THOMPSON AND MESERVE'S PURCHASE, N.H. --Rescuers hiked all night through snow to reach three Connecticut hikers stranded in a remote section of New Hampshire's White Mountains.

Fish and Game Lt. Doug Gralenski says the hikers called 911 around 10 p.m., Monday, from a trail on Mt. Madison to say they were cold, wet and worried about their safety. The hikers had been headed for a hikers' hut that was not open yet for the spring season and were too far from a second shelter to make it.

"They didn't feel they could go any further, and they felt they were at jeopardy of hypothermia," Gralenski said.

He agreed the hikers "had bitten off more than they could chew."

The hikers were identified as Prentice Tracy, 22, and Tess Cormier, 20, both of Canterbury, Conn.; and and Patrick Cartier, 19, of Moosup, Conn.

Searchers from Fish and Game and Androscoggin Valley Search and Rescue reached the group around 4:30 a.m. Tuesday, with warm clothes and warm drinks. They hiked down.

Gralenski said the hikers carried sleeping bags, but no tent or winter climbing gear, and were not prepared for the snow or for a night out in the elements.

He said they should have turned back sooner.

"By the time they made that decision, they had reached the point of no return," he said.

It snowed lightly during the night, with an inch or two of fresh snow on the snowpack left from winter. 

Now the Union Leader:  

According to Fish and Game Lt. Doug Gralenski, the three hikers — Prentice Tracy, 22, and Tess Cormier, 20, both of Canterbury, Conn., and Patrick Cartier, 19, of Moosup, Conn., had planned a hike that included staying overnight at the Appalachian Club's Madison Springs hut, which has not opened for the season. 

They went up the Madison Gulf trail and by the time they reached tree line, conditions were "wintry," Gralenski said, with a couple of inches of new snow on the remaining snow pack. 

About 10 p.m., Tracy called 911 and was put through to Gralenski. "They were wet and cold and feeling like they were in peril," he said. "They had hunkered down just below tree line." 

They were equipped with sleeping bags, but no one carried a tent. They were in the area of the Great Gulf Wilderness, which he described as "very remote." 

"They described themselves as wet, cold and exhausted," he said. "They were concerned for their safety. I was concerned that they were in over their heads and while hypothermia was not an issue at 10 p.m., I was concerned if they would make it through the night." 

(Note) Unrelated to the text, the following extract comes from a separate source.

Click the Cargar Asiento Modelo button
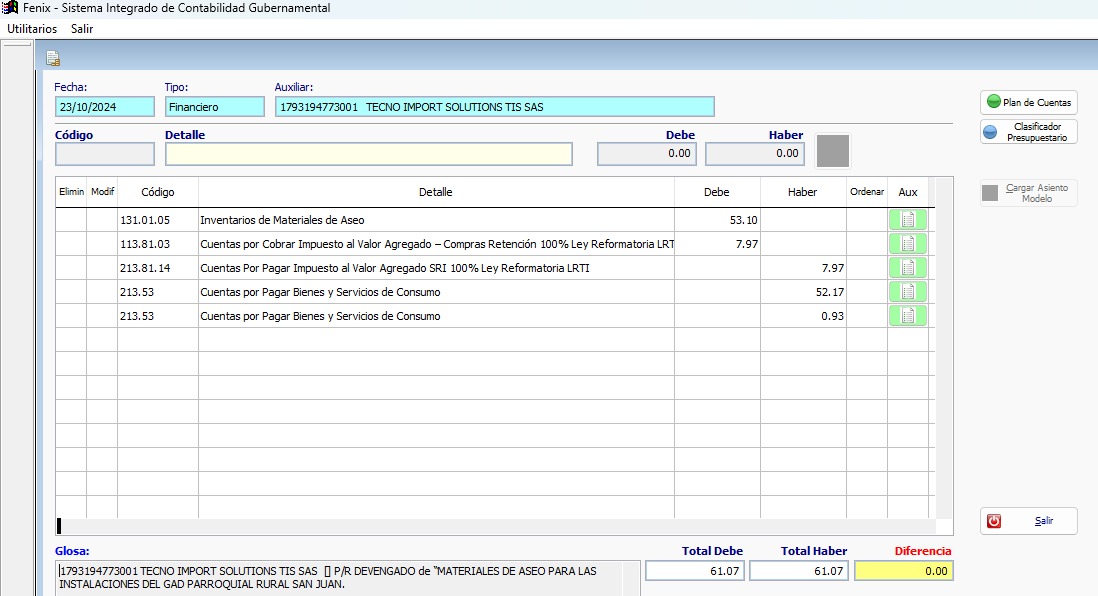The image size is (1098, 596). point(1029,193)
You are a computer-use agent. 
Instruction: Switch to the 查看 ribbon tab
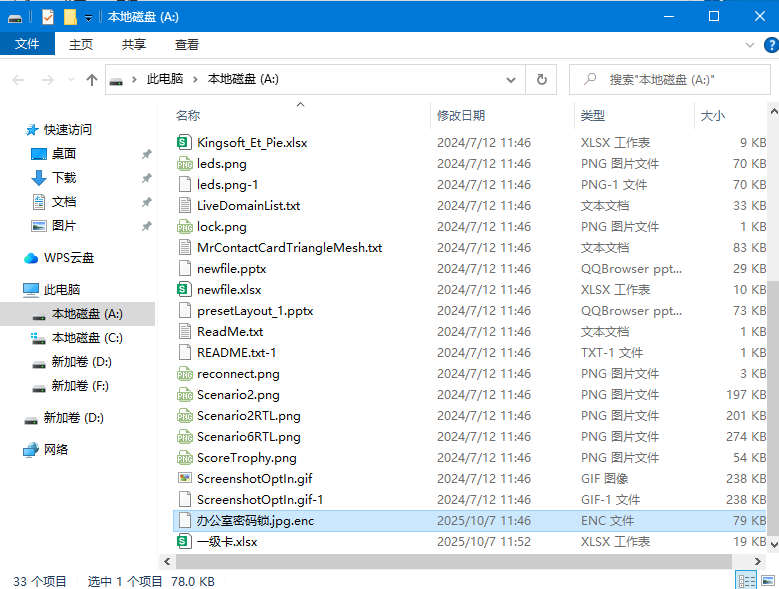tap(187, 45)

Three conservation officers and three members of the volunteer Androscoggin Valley Search and Rescue set out at 11 p.m. and made contact with the trio just before 5 a.m. 

"They were fine — they were wet and cold," Gralenski said. "(The rescue team) gave them hot drinks and dry clothes and starting walking down the mountain" via the Valley Way trail. They came off the mountain by mid-morning. 

"A lot of errors were made," Gralenski said. "Their itinerary was pretty aggressive and they were planning to stay at the Madison Springs hut, which wasn't open. The trail and the conditions were such that they should have had winter climbing gear." 

Officials from Fish and Game and the White Mountain National Forest warn hikers planning to hit the trails during the holiday weekend that there are winter conditions at higher elevations of the White Mountains, and the rains earlier this month have swelled brook crossing on the trails, making some of them treacherous. 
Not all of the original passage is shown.